To disable this, find the DEMOTE_HEADERS line in your conf.py, remove the # at the start, and set it to 0:
DEMOTE_HEADERS = 0
Creating a new page
To create a new page, run:
nikola new_page
Nikola will prompt you for a title and create a new file in the pages/ folder. Open that file in your text editor and write your content in Markdown. When you're done, rebuild the site with nikola build to see your changes.
Creating a new post
To create a new blog post, run:
nikola new_post
Nikola will prompt you for a title and create a new file in the posts/ folder. Open that file in your text editor and write your content in Markdown. When you're done, rebuild the site with nikola build to see your changes.
Using a custom template for heading levels, accessibility, and heading links
Download templates.zip, which includes a modified version of the bootblog4 theme's templates with the following improvements:
- Post titles on the index page render as
<h2>headings instead of<h1> -
aria-current="page"is added to the active navigation link for better accessibility - Links are removed from page and post headings
Extract the zip and copy the templates/ folder to your site's root directory. Nikola will automatically use your templates instead of the theme's defaults.
Managing files and scripts
Nikola has a special files/ directory in your site's root folder. Anything you place inside it gets copied directly into your output when you run nikola build, with the folder structure preserved exactly as-is.
For example, if you have files specific to a certain page, you can mirror that page's folder structure inside files/.
To reference a file from within the same page, use a relative path.
If you need to reference a file from anywhere else on the site, use an absolute path starting with / to resolve from the root of your site.

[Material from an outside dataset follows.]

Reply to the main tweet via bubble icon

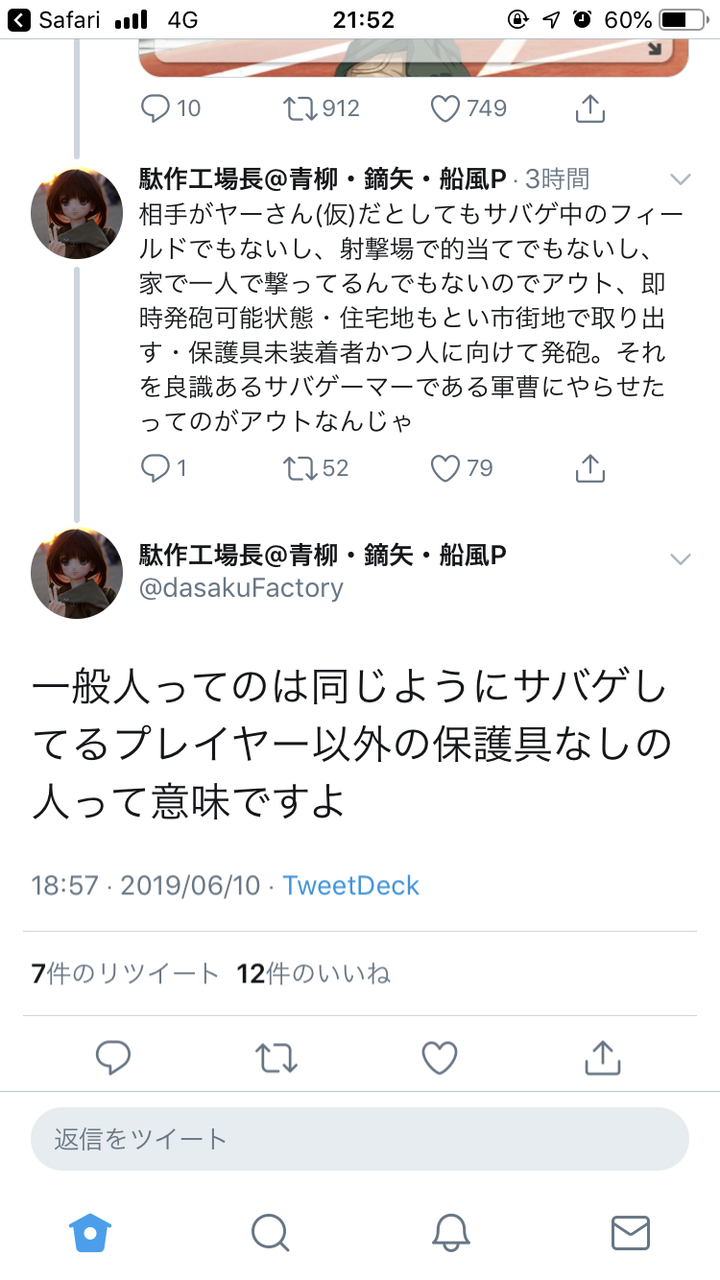tap(113, 1057)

Building and previewing your site
To build your site, run:
nikola build
To preview it locally in your browser, run:
nikola serve --browser
This will open your site at http://localhost:8000 so you can see it before publishing.
Deploying your site
Nikola can be deployed in many ways, including GitHub Pages, rsync, and rclone, allowing you to choose the workflow that best fits your hosting environment.